Entriamo in sala passando sopra al protagonista steso a terra. In mezzo al
brusio che normalmente precede uno spettacolo una voce rabbiosa comincia a
istigare il pubblico: “Chi sei?! Da dove vieni?!” Ce l'hai il permesso di
soggiorno?! Dove sono i documenti? E tu chi sei! Cosa ci fai qui?!” L'uomo
sale sul palco. É un interrogatorio. É l'interrogatorio a cui lo sottopone
la polizia. É l'interrogatorio a cui vengono sottoposti da sempre lui e il
suo amico di una vita. L'amico di infanzia. L'amico delle scorribande che
giovane perde il freno e anche la vita. É l'infanzia delle banlieue, di
persone che per la diversità di lineamenti, del colore della pelle e del
luogo che abitano, quando riescono a sentirsi un'identità addosso è quella
del diverso. Sono sempre soggetti al sospetto e alle domande della gente.

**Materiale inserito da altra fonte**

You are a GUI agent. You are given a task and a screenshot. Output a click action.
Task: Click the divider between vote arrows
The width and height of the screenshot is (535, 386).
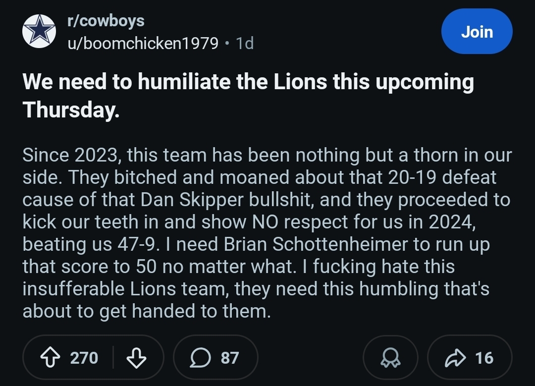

Continue domande di persone, che come loro nate lì, non li riconoscono
francesi. É una città dentro la città, non riconosciuta come città ma come
territorio di altri, forse nemici.
La scenografia è praticamente inesistente ma forse proprio per questo
efficace. Lo sfondo è nero. Delle parole in bianco, in italiano, seguono i
suoi deliri in francese. E lui siede su una gabbia quadrata. A volte ci sale
sopra come a volerla dominare, come a guardarci dall'alto, a volte vi si
abbandona e la stringe. Come fosse l'unica cosa che gli rimane.
Ormai è solo, davanti a quell'uomo e quella donna che lo interrogano
lasciandolo in un fiume di parole troppo difficili da pronunciare. La sua
amata è partita, alla ricerca di un mondo migliore e di un riscatto. Il suo
amico è praticamente morto di una follia inguaribile. E lui, una sera in
preda ai fumi dell'alcol, incrocia le sorti di un poliziotto.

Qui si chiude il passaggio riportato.